**THE INPUT**.
━━━━━━━━━━━━━━━━━━━━━━━━━━━━━━
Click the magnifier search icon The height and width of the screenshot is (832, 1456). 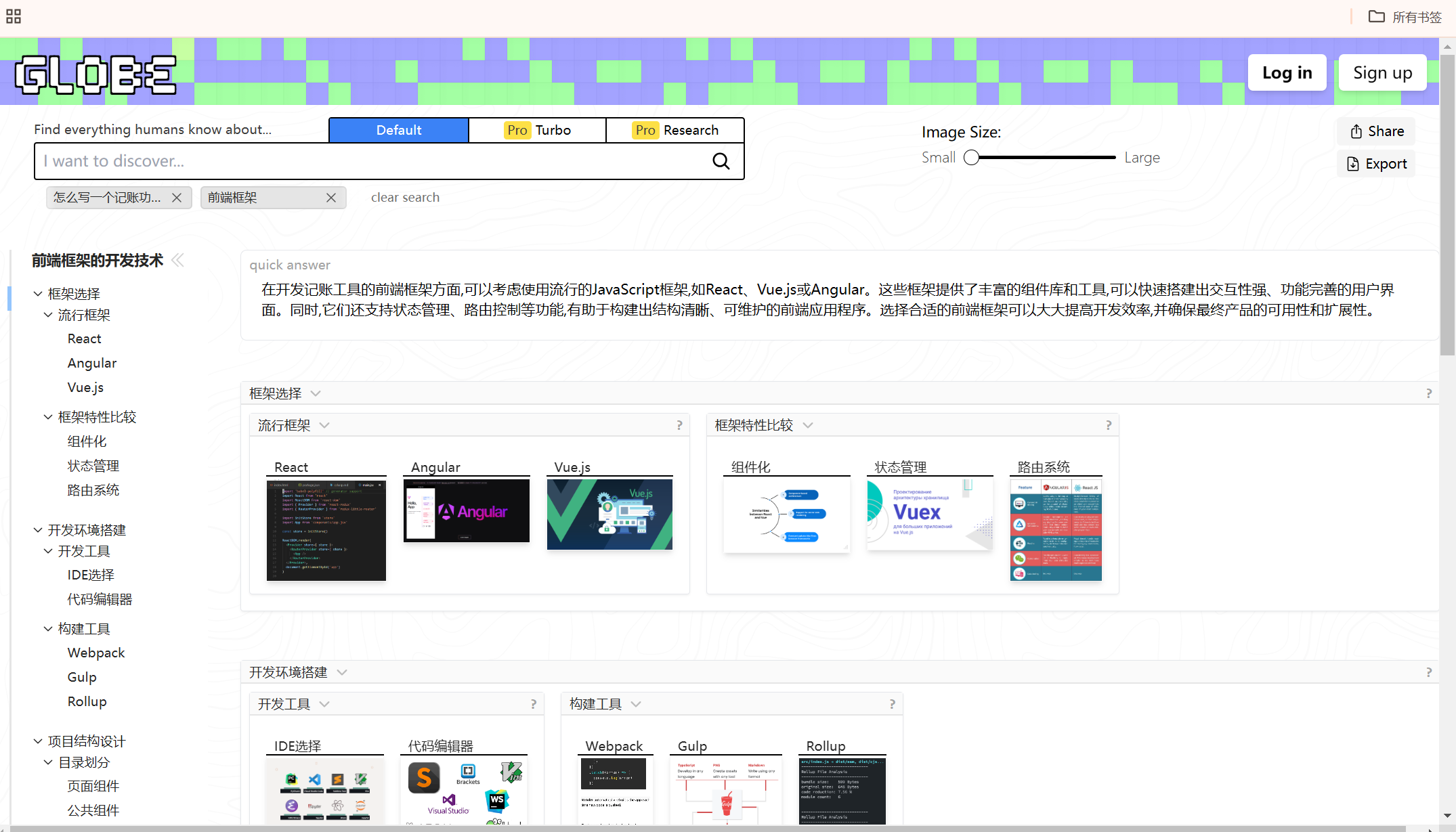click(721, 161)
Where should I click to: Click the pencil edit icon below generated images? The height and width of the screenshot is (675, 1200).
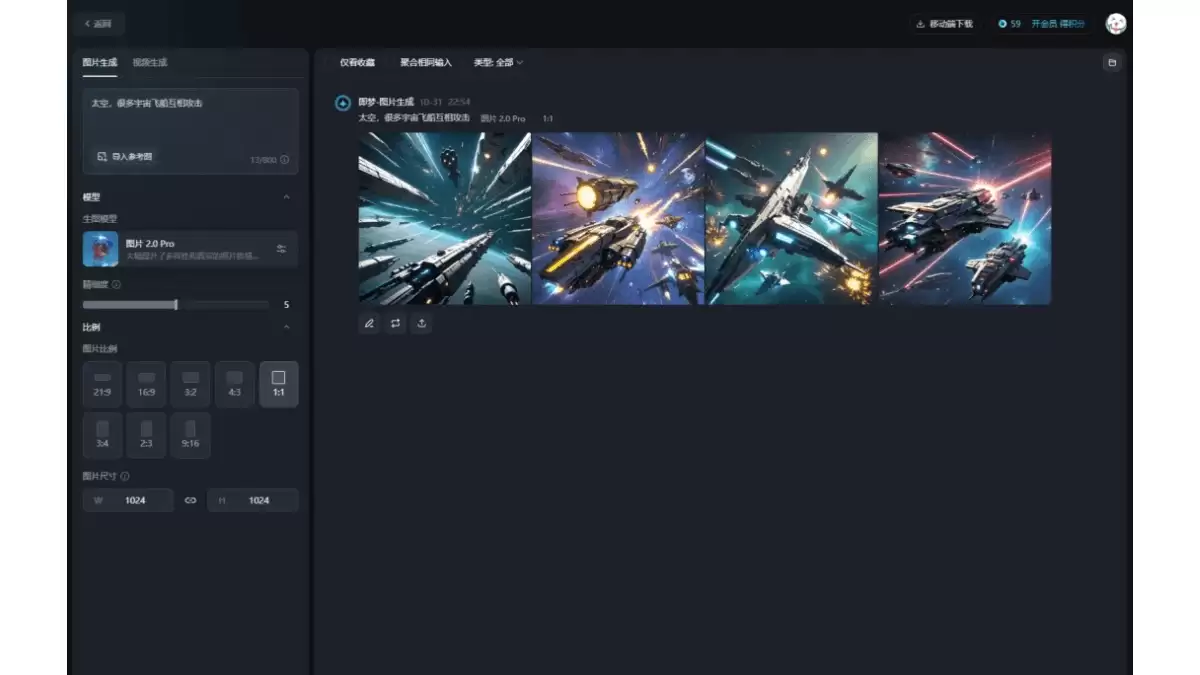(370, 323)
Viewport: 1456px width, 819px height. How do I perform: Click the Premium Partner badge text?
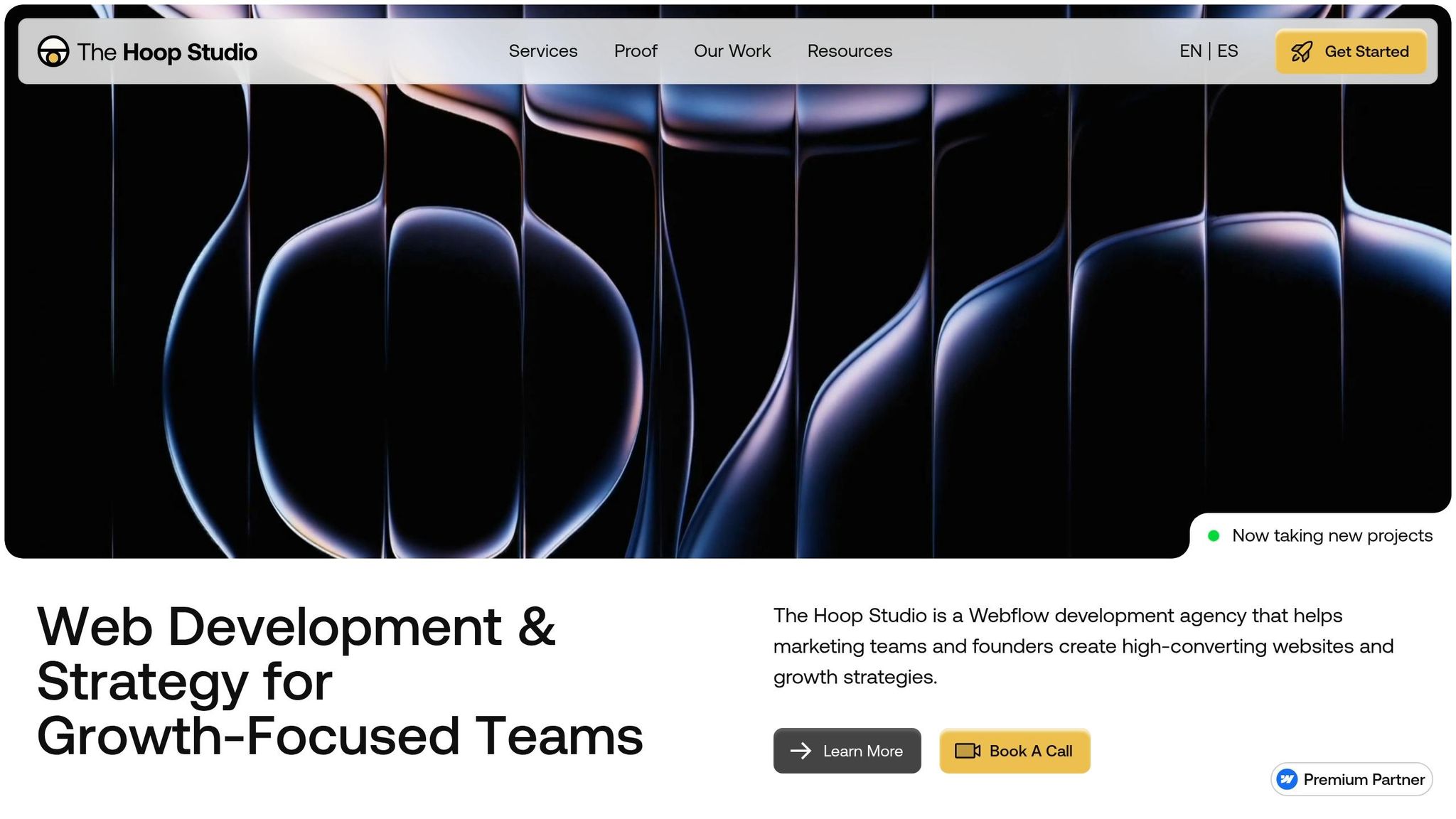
━━━━━━━━━━━━━━━━━━━━━━━━━━━━━━
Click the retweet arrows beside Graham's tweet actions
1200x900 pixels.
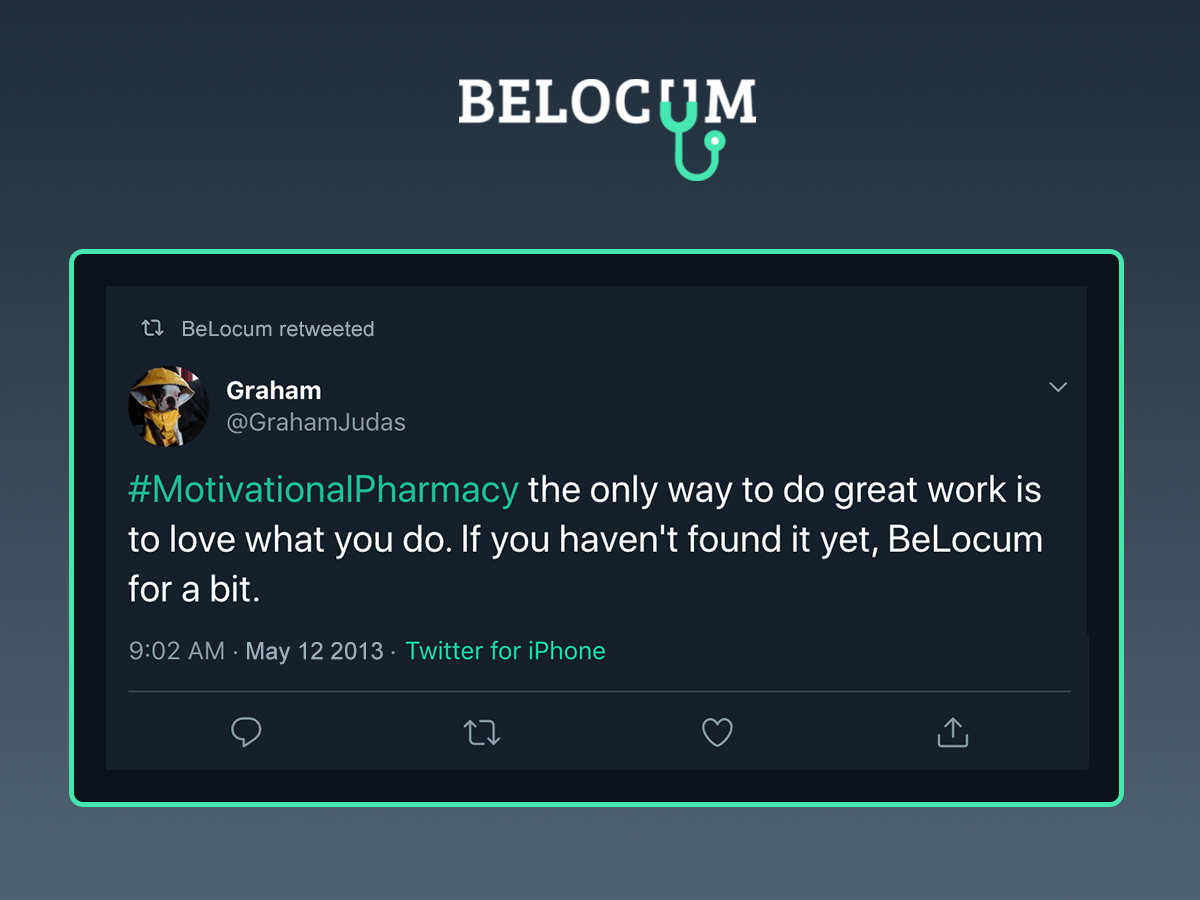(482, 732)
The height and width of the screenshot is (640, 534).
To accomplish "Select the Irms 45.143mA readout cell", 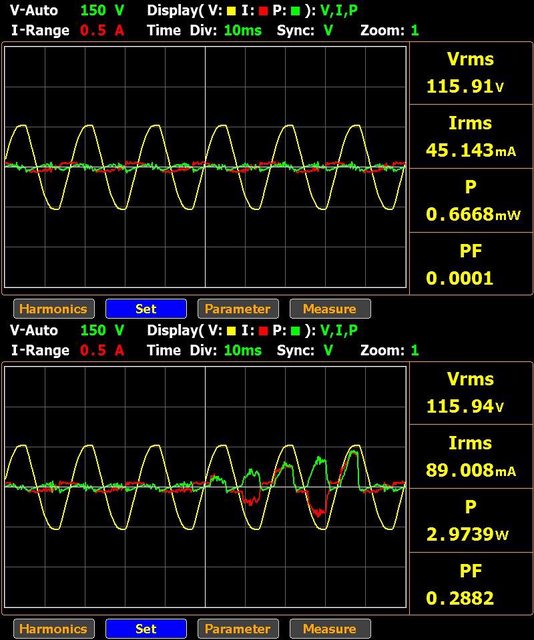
━━━━━━━━━━━━━━━━━━━━━━━━━━━━━━
**WHAT THE TASK ASKS**. Reproduce the stretch of the listing from the line containing "Where should I" through the line containing "Viewport: 1456px width, 819px" verbatim, leaving out the pictures.

**ANSWER TO THIS EXERCISE**.
Where should I click to: Click the pencil edit icon below generated images? The height and width of the screenshot is (675, 1200).
(370, 323)
Viewport: 1456px width, 819px height. How do I perform: Click the Premium Partner badge text?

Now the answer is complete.